**本文:**
佐々木 希 PETZL、ESS 2025.03.19

日本を代表するトレイルランナーの鏑木毅選手に、PARCFERME独自の視点から「モノ」について語ってもらう全6回の連載企画。気候や路面の変化と闘いながら自己のパフォーマンスを最大限発揮することを目指すトレイルランニングにおいて、ランナーはどんな観点でギアやツールを選ぶべきなのか。第4回はランナーの視覚を支えるアイテムに注目した。

大会会長を務める鏑木氏自身がMt.FUJI100(100マイルレース)に2024年出走した。このとき二日間の夜間走行に使用したのはペツル「NAO RL」。

——トレイルランニングで使用するヘッドライト、 ”ヘッデン“とも言いますが、鏑木さんはどんなものを使っていますか?

鏑木 毅(以下、鏑木): 長時間のトレイルランニングにおいてヘッドライトは欠かせない装備です。私はぺツルの「NAO RL」というモデルを愛用しています。

このライトは照度が高く、バッテリーの耐久性も優れています。そして何より軽いのが特徴です。昔、UTMB(ウルトラトレイル・デュ・モンブラン)に出ていたころの写真を見ると、私は非常に大きくて重いライトを使っていたことに驚きます。もちろん、当時と比べても価格は高くなっていますが、機能性を考えると、十分価値があると思います。トレランを始めた当初は、ヘッドライトで全体を照らしながら、足元は手持ちライトに頼っていましたが、現在はヘッドライトのみで十分です。それだけ照射範囲も広くなっています。

**提示データ:**
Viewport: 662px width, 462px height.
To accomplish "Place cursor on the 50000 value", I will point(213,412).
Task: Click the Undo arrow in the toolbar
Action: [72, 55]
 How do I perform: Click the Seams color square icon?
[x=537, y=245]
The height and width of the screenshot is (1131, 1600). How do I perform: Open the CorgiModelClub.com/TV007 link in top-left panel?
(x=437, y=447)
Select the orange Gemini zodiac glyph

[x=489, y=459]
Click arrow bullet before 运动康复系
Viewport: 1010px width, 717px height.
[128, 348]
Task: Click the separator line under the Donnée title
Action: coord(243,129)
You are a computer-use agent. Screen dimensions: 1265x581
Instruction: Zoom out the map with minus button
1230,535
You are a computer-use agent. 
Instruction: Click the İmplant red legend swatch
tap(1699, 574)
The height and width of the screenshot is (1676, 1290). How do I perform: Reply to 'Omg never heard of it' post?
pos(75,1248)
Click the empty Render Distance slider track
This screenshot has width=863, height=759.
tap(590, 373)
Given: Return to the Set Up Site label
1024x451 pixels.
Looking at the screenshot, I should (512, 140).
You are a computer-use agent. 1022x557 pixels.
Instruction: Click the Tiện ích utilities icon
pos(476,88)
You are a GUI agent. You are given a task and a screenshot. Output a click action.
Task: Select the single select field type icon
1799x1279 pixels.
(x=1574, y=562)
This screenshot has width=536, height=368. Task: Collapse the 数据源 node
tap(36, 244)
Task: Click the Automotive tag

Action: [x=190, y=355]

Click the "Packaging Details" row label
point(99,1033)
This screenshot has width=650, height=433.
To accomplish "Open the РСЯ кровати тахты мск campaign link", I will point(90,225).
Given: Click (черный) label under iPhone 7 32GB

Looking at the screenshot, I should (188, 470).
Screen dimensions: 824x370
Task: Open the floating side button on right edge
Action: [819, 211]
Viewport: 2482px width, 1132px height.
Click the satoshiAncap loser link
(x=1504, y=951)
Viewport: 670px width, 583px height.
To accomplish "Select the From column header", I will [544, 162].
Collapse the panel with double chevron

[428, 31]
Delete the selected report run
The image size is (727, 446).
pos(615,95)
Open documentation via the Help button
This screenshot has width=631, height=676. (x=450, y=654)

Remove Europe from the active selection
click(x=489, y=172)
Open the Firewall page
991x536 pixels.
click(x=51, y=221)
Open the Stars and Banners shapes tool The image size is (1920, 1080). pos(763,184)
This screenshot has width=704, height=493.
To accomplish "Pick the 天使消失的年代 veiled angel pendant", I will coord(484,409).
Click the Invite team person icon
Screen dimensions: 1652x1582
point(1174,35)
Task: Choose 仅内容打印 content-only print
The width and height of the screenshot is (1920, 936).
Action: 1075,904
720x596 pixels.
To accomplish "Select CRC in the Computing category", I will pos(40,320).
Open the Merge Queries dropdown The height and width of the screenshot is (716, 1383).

**挑戦課題 1:** 本文によると、鏑木氏が2024年のMt.FUJI100で二日間の夜間走行に使用したヘッドライトは何か。
**挑戦課題 2:** 本文の「このライトは照度が高く、バッ」から始まり「照射範囲も広くなっています。」までの部分を、「手持ちライト」を「ハンドライト」に入れ替えて書き直しなさい。
ここでのデータは解答には関係しません。

**記述解答 1:** ペツルの「NAO RL」です。

**記述解答 2:**
このライトは照度が高く、バッテリーの耐久性も優れています。そして何より軽いのが特徴です。昔、UTMB(ウルトラトレイル・デュ・モンブラン)に出ていたころの写真を見ると、私は非常に大きくて重いライトを使っていたことに驚きます。もちろん、当時と比べても価格は高くなっていますが、機能性を考えると、十分価値があると思います。トレランを始めた当初は、ヘッドライトで全体を照らしながら、足元はハンドライトに頼っていましたが、現在はヘッドライトのみで十分です。それだけ照射範囲も広くなっています。